==== FRAGMENTO SELECCIONADO ====
¿QUÉ
ES LA ÉTICA ARISTOTÉLICA?
Anne
MERKER
No
hay ámbito de la actividad humana que no esté hoy
penetrado por consideraciones éticas. La ética está
en boca de todos y en todas las salsas. Pero en punto a saber
qué es, tenemos de ello una noción más bien
vaga. «Ética» es una de esas palabras cuya
fortuna ha sido inmensa y cuyo sentido original se ignora. Pocos
dudan que hablar de ética, además de que es hablar
en griego, significa referirse poco o mucho a Aristóteles.
Porque sin Aristóteles nuestro pensamiento habitual moderno
no usaría el término ‘ética’
para hablar de moral, de la misma manera que sin Platón
la palabra ‘idea’ estaría ausente de las múltiples
lenguas en que se ha injertado para designar el contenido de nuestros
pensamientos.
EL
«ÈTHOS» EN EL CORAZÓN DE LA HUMANIDAD
La
‘ética’ [«hè èthiké»]
sobreentiende ‘estudio’ [«pragmateia»]
y es literalmente un estudio que concierne al «èthos».
====
TAREA A REALIZAR | Transcribe sin cambios el fragmento sobre la ética aristotélica desde «Porque sin Aristóteles» hasta «pensamientos.». Las filas son un material independiente del fragmento.
==== FILAS DE DATOS ====
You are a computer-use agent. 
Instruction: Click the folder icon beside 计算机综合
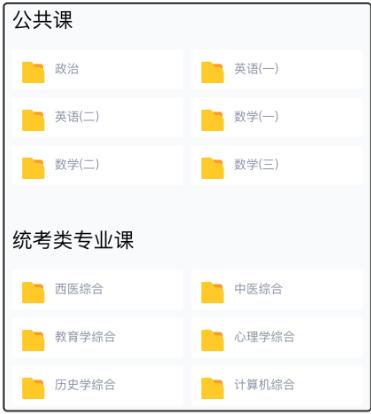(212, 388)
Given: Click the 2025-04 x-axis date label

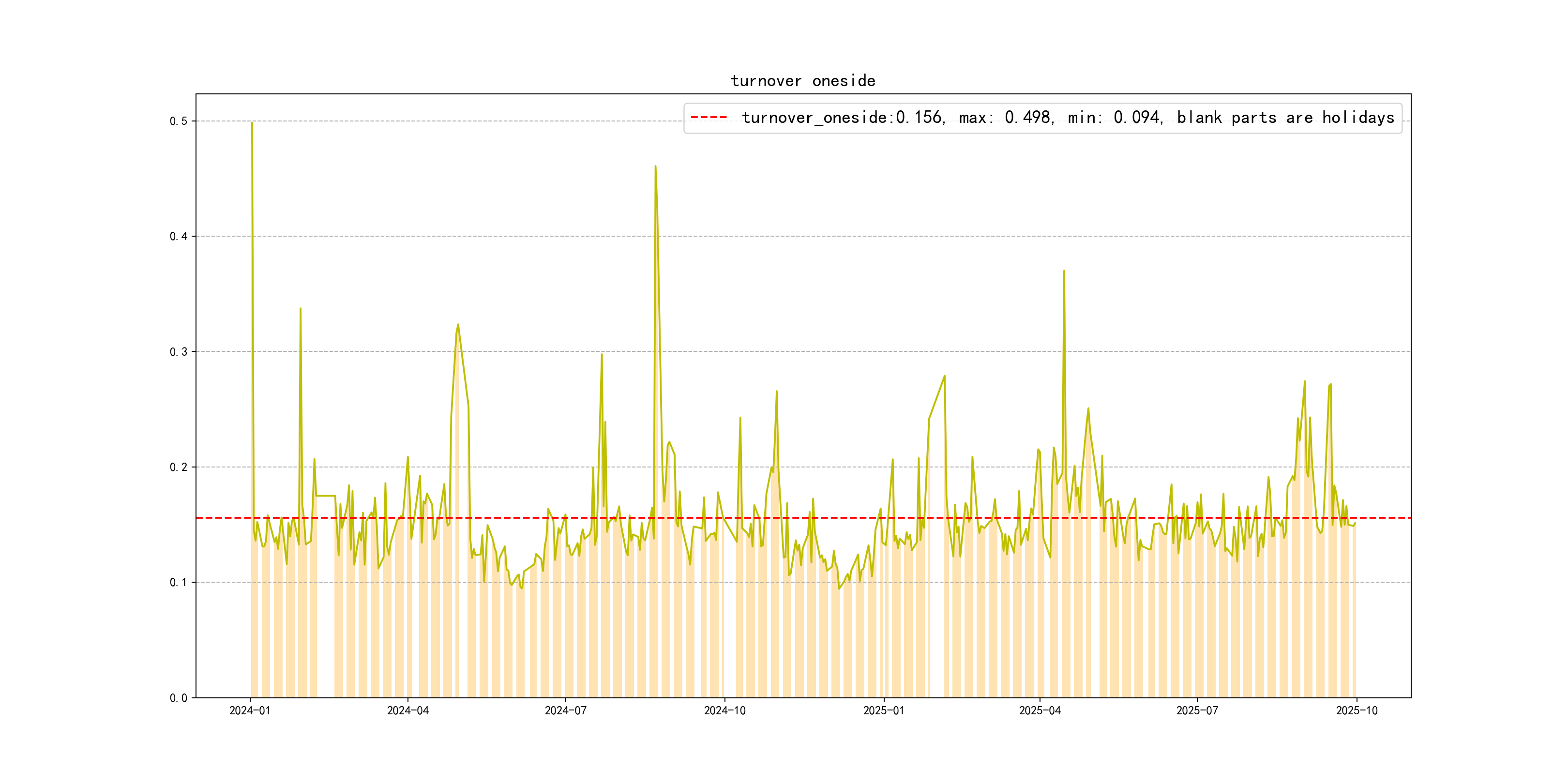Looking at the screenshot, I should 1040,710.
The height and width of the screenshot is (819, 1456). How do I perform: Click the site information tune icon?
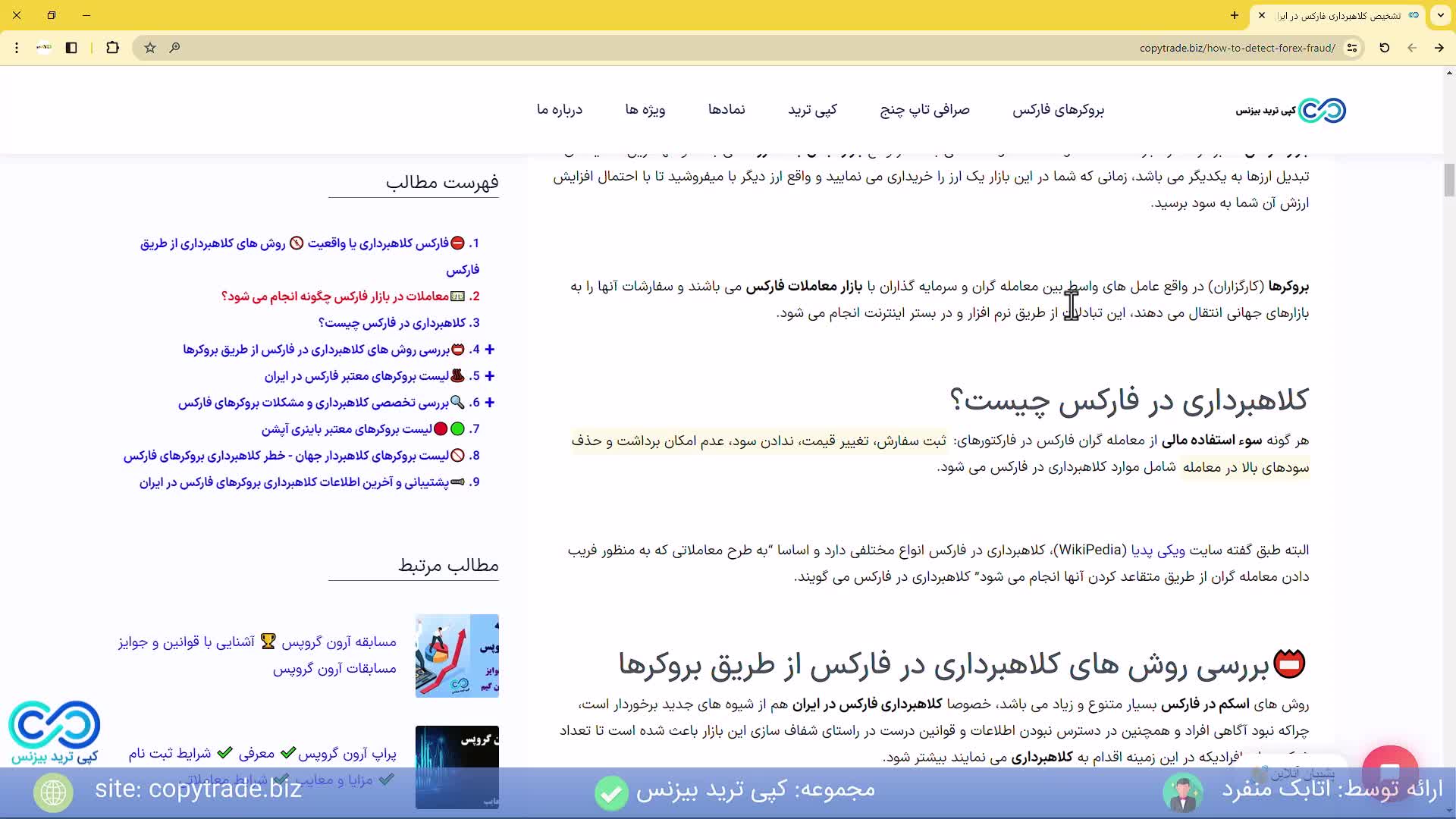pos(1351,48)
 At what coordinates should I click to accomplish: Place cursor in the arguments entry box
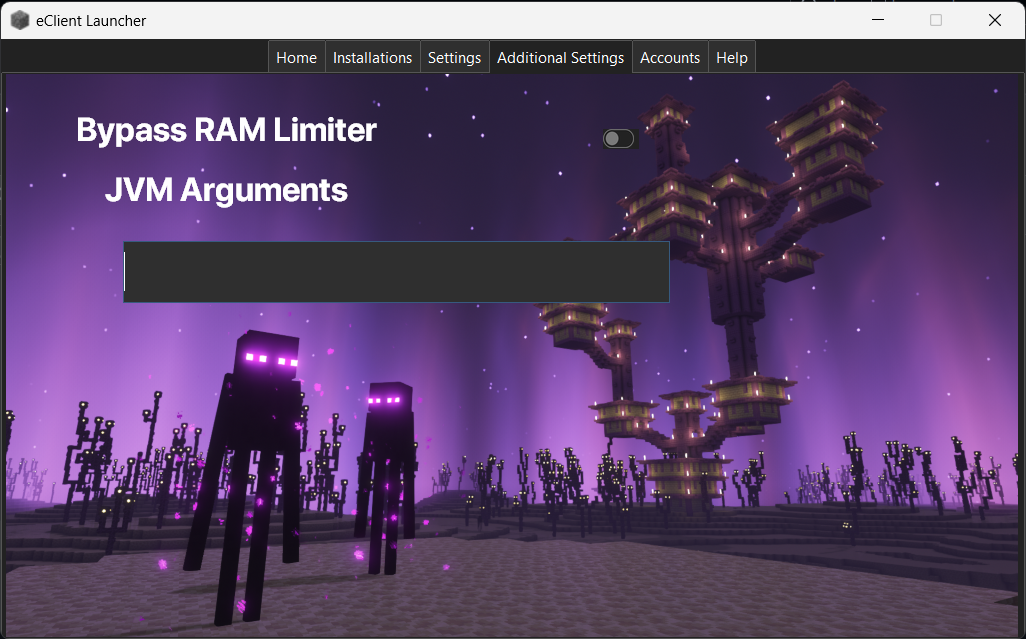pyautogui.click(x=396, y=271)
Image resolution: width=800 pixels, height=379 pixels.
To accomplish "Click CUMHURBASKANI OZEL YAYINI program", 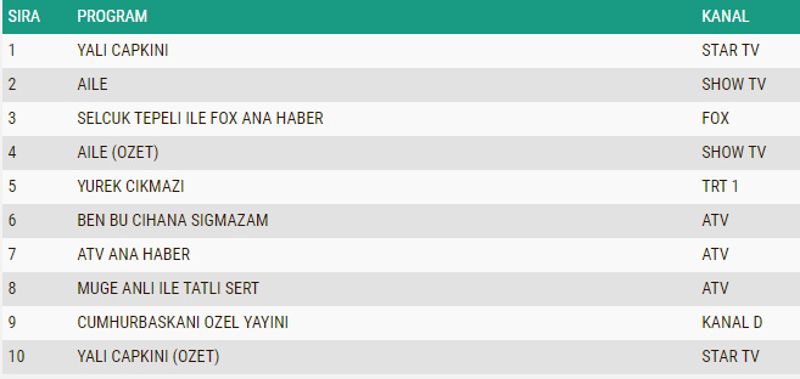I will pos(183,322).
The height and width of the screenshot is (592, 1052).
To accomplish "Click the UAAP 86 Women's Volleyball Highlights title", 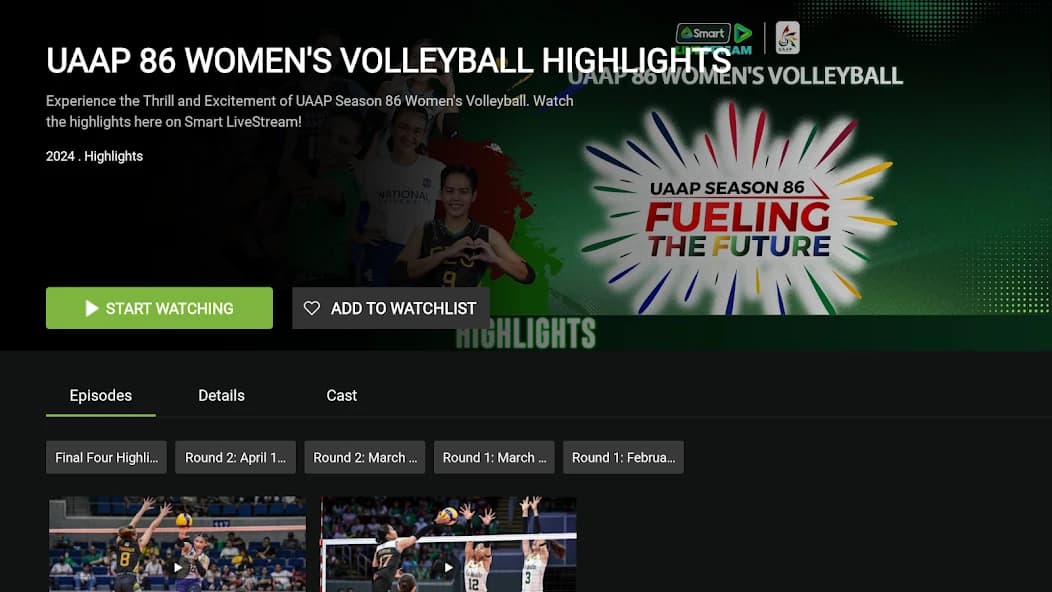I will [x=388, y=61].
====
RESPUESTA |
Porque sin Aristóteles nuestro pensamiento habitual moderno
no usaría el término ‘ética’
para hablar de moral, de la misma manera que sin Platón
la palabra ‘idea’ estaría ausente de las múltiples
lenguas en que se ha injertado para designar el contenido de nuestros
pensamientos.